Task to complete - Each line from the one containing "Select the Brave mp3 audio track" to the end of the entries is to be repeated exactly, and no other line.

Supplied data -
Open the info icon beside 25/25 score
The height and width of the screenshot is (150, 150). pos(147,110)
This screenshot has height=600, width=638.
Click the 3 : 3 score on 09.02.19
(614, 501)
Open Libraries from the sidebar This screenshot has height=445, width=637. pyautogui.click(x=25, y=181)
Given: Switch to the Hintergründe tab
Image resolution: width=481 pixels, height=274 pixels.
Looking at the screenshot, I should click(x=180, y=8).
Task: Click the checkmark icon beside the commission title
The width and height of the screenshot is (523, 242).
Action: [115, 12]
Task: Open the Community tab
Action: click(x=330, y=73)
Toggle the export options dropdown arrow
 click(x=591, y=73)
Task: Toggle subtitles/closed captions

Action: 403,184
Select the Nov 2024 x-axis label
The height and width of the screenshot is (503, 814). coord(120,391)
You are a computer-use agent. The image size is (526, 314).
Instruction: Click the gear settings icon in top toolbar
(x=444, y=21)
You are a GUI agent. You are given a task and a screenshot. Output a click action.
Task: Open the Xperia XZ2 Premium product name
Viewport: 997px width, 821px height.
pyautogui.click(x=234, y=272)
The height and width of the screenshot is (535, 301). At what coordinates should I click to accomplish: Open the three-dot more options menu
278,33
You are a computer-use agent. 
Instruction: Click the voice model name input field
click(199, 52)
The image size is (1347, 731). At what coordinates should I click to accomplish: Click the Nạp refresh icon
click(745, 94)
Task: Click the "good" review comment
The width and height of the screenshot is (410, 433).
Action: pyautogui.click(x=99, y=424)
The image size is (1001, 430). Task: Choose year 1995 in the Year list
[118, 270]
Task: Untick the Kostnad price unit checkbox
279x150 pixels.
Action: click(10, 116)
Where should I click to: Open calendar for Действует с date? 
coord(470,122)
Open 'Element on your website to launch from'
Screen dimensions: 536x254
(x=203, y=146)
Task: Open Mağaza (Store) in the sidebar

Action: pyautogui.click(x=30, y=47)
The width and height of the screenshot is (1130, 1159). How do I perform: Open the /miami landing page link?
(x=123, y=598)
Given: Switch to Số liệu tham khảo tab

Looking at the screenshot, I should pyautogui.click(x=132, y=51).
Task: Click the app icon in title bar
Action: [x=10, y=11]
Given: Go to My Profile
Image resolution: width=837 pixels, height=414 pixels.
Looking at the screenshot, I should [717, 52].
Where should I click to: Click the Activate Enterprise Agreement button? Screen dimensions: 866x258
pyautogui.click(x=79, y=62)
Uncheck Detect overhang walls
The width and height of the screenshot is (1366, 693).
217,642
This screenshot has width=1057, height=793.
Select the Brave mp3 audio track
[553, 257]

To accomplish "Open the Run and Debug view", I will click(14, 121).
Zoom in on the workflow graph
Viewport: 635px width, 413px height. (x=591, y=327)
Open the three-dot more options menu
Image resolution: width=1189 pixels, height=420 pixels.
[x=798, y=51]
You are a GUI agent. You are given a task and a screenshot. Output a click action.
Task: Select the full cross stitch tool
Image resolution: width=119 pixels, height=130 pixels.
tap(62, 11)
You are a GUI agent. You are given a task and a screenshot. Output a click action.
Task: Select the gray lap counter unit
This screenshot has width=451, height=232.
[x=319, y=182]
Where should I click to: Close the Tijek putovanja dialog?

Answer to the exercise -
Select the Brave mp3 audio track
[553, 257]

To accomplish "Open the Run and Debug view", I will click(14, 121).
Zoom in on the workflow graph
Viewport: 635px width, 413px height. (x=591, y=327)
Open the three-dot more options menu
Image resolution: width=1189 pixels, height=420 pixels.
[x=798, y=51]
You are a GUI agent. You are given a task and a screenshot. Output a click action.
Task: Select the full cross stitch tool
Image resolution: width=119 pixels, height=130 pixels.
tap(62, 11)
You are a GUI agent. You are given a task and a screenshot. Output a click action.
Task: Select the gray lap counter unit
This screenshot has width=451, height=232.
[x=319, y=182]
Where should I click to: Close the Tijek putovanja dialog?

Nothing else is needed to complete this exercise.